EXERCISE MATERIAL:
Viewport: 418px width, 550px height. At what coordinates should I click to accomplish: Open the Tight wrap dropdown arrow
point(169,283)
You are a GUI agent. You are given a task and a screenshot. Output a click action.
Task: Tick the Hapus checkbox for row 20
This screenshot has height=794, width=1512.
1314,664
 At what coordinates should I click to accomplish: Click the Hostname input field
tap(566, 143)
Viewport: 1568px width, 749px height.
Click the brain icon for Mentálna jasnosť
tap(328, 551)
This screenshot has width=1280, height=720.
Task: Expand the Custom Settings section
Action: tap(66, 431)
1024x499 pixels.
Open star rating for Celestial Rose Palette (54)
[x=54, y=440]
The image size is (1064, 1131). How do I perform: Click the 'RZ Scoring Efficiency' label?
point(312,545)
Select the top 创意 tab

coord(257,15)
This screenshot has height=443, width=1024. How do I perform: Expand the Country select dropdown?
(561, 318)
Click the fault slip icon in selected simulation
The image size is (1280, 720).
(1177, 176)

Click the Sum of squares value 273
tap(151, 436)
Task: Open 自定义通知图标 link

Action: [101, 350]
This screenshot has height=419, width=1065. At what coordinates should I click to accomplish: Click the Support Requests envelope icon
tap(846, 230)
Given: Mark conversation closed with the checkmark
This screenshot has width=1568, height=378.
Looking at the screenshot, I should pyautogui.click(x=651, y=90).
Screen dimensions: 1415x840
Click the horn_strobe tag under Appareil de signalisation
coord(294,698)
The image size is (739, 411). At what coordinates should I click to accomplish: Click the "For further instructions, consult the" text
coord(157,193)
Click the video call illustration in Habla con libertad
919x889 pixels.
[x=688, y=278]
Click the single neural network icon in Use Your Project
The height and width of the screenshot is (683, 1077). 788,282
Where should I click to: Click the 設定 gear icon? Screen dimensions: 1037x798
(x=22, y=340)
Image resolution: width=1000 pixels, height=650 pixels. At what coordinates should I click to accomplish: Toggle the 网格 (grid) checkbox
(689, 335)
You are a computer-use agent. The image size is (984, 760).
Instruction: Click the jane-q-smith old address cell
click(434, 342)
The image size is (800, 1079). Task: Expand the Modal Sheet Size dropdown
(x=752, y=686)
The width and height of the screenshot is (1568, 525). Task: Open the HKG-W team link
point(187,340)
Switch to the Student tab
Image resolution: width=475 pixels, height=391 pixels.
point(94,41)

WORK TO COMPLETE:
The records above are to be printed out again exactly, without omission.

TASK OUTPUT:
Viewport: 418px width, 550px height. At what coordinates should I click to accomplish: Open the Tight wrap dropdown arrow
point(169,283)
You are a GUI agent. You are given a task and a screenshot. Output a click action.
Task: Tick the Hapus checkbox for row 20
This screenshot has height=794, width=1512.
1314,664
 At what coordinates should I click to accomplish: Click the Hostname input field
tap(566, 143)
Viewport: 1568px width, 749px height.
Click the brain icon for Mentálna jasnosť
tap(328, 551)
This screenshot has width=1280, height=720.
Task: Expand the Custom Settings section
Action: tap(66, 431)
1024x499 pixels.
Open star rating for Celestial Rose Palette (54)
[x=54, y=440]
The image size is (1064, 1131). How do I perform: Click the 'RZ Scoring Efficiency' label?
point(312,545)
Select the top 创意 tab

coord(257,15)
This screenshot has height=443, width=1024. How do I perform: Expand the Country select dropdown?
(561, 318)
Click the fault slip icon in selected simulation
The image size is (1280, 720).
(1177, 176)

Click the Sum of squares value 273
tap(151, 436)
Task: Open 自定义通知图标 link

Action: [101, 350]
This screenshot has height=419, width=1065. At what coordinates should I click to accomplish: Click the Support Requests envelope icon
tap(846, 230)
Given: Mark conversation closed with the checkmark
This screenshot has width=1568, height=378.
Looking at the screenshot, I should pyautogui.click(x=651, y=90).
Screen dimensions: 1415x840
Click the horn_strobe tag under Appareil de signalisation
coord(294,698)
The image size is (739, 411). At what coordinates should I click to accomplish: Click the "For further instructions, consult the" text
coord(157,193)
Click the video call illustration in Habla con libertad
919x889 pixels.
[x=688, y=278]
Click the single neural network icon in Use Your Project
The height and width of the screenshot is (683, 1077). 788,282
Where should I click to: Click the 設定 gear icon? Screen dimensions: 1037x798
(x=22, y=340)
Image resolution: width=1000 pixels, height=650 pixels. At what coordinates should I click to accomplish: Toggle the 网格 (grid) checkbox
(689, 335)
You are a computer-use agent. The image size is (984, 760).
Instruction: Click the jane-q-smith old address cell
click(434, 342)
The image size is (800, 1079). Task: Expand the Modal Sheet Size dropdown
(x=752, y=686)
The width and height of the screenshot is (1568, 525). Task: Open the HKG-W team link
point(187,340)
Switch to the Student tab
Image resolution: width=475 pixels, height=391 pixels.
point(94,41)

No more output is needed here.